_Task requirements:_
Nothing but a number belongs in the answer: how many lines of the records below contain the string "computer".

_Input records:_
[Start of Attachment]
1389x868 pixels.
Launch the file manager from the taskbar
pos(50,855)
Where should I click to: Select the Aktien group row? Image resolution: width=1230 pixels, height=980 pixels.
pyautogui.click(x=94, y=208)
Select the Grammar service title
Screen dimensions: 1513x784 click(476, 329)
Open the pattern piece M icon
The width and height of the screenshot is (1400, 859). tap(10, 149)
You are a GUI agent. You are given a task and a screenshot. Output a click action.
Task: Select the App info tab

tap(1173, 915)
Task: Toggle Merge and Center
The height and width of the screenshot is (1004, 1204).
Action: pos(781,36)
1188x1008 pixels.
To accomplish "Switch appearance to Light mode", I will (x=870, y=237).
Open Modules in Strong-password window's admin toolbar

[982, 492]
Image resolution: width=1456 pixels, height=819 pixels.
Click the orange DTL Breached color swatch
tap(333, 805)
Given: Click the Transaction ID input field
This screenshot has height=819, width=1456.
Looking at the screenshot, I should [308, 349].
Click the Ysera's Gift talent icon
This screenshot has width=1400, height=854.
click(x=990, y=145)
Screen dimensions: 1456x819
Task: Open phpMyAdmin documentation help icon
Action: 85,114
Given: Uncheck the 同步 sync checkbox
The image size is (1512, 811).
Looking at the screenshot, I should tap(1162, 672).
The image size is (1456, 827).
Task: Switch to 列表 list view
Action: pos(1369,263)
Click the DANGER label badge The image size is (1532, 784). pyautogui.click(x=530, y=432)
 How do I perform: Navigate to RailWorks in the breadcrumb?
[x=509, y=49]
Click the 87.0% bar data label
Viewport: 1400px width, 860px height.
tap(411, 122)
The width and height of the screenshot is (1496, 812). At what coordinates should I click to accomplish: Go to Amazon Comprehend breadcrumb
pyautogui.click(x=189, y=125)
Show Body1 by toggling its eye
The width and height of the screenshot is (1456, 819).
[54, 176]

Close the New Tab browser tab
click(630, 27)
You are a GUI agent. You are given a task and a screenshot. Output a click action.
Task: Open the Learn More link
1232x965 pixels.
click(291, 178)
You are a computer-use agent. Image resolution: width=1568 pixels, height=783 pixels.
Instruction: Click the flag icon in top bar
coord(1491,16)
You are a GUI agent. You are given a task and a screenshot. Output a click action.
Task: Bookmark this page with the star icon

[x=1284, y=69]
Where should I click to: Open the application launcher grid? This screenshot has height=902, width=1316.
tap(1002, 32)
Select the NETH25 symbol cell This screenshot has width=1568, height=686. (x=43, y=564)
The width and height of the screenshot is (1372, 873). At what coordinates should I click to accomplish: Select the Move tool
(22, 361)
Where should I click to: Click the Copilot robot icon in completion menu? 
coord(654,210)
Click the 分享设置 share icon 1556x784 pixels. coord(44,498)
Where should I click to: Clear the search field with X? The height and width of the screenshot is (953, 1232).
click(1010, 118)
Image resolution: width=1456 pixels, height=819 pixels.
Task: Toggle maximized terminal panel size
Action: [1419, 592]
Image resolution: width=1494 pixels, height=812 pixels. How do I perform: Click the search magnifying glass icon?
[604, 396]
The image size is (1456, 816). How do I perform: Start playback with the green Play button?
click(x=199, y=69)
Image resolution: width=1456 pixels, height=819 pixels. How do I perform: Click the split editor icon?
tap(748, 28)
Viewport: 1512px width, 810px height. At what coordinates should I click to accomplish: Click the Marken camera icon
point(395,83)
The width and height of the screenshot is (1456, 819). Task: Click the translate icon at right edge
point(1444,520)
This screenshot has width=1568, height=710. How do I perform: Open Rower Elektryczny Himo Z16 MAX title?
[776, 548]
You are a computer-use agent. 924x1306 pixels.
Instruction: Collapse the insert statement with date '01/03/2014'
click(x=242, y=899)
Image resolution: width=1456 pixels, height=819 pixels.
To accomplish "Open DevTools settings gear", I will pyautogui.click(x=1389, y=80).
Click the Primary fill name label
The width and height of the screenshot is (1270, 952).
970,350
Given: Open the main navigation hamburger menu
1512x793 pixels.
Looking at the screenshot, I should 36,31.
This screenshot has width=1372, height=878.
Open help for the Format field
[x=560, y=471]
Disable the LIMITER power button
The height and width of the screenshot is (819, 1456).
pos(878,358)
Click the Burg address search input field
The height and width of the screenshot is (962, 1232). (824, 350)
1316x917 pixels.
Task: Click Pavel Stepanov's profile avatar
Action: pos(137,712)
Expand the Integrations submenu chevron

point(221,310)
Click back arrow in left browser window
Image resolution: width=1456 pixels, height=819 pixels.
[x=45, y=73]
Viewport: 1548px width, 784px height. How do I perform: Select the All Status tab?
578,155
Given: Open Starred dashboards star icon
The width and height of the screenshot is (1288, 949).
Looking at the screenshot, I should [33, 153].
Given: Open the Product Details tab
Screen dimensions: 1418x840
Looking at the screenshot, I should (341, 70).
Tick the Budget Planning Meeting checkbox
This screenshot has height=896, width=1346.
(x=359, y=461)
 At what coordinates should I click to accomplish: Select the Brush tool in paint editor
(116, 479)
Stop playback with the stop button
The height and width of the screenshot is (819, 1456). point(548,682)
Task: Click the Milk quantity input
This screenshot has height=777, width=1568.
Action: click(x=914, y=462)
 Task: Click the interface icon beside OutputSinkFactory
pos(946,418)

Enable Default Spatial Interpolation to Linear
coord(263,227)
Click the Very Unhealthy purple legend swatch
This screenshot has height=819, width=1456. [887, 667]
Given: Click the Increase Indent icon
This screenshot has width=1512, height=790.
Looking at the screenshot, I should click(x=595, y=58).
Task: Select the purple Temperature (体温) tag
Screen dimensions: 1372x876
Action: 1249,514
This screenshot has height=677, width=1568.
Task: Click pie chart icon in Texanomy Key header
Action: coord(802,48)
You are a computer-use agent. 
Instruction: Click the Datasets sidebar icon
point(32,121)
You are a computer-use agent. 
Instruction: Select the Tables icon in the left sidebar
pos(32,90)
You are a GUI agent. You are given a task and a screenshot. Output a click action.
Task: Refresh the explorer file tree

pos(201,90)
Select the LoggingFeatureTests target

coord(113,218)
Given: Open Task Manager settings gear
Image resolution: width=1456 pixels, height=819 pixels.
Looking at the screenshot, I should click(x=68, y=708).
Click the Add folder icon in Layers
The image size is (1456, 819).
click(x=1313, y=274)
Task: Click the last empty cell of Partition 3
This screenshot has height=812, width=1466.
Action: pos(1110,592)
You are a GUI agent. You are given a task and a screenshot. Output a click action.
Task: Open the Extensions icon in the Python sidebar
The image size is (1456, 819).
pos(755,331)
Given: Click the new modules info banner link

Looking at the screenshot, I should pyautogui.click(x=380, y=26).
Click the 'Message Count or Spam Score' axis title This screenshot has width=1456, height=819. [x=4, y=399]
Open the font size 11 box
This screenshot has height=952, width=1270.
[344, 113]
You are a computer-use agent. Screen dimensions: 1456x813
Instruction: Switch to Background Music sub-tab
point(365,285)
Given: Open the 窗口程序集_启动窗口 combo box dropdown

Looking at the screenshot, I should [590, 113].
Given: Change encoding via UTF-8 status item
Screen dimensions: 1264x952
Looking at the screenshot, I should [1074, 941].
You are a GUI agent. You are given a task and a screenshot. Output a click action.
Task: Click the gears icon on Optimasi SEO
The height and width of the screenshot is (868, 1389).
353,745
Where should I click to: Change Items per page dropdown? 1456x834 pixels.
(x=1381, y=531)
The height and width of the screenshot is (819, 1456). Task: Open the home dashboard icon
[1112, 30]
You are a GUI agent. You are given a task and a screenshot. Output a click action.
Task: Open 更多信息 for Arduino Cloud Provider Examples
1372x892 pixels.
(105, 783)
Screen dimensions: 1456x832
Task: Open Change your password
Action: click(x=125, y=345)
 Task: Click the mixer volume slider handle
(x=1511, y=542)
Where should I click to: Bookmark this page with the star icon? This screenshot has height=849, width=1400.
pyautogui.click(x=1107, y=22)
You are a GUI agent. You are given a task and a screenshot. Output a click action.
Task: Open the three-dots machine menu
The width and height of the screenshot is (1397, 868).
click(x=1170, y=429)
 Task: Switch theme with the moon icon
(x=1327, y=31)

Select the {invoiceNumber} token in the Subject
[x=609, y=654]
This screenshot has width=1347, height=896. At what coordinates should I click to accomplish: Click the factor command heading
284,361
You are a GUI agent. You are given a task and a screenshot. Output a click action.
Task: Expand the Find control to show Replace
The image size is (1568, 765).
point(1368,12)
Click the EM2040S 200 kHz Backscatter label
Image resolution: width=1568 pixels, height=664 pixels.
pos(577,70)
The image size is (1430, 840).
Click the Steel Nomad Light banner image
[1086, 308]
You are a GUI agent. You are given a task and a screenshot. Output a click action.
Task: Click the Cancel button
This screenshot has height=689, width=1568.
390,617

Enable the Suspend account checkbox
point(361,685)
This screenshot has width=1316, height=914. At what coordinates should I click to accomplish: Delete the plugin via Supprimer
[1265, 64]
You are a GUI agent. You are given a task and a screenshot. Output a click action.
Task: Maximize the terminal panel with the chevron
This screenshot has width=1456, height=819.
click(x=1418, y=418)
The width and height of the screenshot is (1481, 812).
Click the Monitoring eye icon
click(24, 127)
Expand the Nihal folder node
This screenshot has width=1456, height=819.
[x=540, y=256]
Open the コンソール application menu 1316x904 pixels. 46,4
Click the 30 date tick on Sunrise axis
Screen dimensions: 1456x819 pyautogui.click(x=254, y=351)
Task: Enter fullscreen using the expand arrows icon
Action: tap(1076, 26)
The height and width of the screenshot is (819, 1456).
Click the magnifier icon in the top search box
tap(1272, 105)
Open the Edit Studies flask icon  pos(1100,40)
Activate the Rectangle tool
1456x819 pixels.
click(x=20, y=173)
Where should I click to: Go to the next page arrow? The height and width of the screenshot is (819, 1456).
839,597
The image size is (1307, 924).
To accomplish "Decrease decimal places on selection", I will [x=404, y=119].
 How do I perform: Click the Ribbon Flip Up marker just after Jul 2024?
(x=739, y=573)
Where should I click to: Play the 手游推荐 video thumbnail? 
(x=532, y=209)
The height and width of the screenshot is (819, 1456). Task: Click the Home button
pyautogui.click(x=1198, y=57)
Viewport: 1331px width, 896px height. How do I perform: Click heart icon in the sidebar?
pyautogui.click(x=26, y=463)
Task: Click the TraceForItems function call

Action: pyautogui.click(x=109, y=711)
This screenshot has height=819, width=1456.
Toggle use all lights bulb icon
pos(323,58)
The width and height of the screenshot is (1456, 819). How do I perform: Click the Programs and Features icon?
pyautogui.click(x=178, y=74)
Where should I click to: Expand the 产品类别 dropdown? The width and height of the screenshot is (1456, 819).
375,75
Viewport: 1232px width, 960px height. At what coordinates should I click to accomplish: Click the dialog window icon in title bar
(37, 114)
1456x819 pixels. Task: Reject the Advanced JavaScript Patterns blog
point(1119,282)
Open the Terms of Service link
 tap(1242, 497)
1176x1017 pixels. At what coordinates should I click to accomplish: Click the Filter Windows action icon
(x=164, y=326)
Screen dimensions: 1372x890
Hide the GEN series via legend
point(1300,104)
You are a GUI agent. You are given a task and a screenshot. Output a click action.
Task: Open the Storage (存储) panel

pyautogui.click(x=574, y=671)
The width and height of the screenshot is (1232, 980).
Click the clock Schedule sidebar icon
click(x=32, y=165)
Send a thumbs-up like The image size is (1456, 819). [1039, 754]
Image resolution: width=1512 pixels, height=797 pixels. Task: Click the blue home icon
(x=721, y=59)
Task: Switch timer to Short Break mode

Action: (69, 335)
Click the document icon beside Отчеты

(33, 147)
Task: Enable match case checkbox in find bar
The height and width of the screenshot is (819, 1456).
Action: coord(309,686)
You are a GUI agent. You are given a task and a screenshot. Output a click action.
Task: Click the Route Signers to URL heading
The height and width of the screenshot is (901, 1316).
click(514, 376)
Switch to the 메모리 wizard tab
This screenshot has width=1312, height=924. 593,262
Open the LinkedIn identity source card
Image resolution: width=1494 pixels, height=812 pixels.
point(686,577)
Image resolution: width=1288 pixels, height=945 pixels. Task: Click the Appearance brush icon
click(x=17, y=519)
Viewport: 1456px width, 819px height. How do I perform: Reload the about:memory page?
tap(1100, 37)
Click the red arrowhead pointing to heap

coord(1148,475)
[End of Attachment]
_Answer space:_
5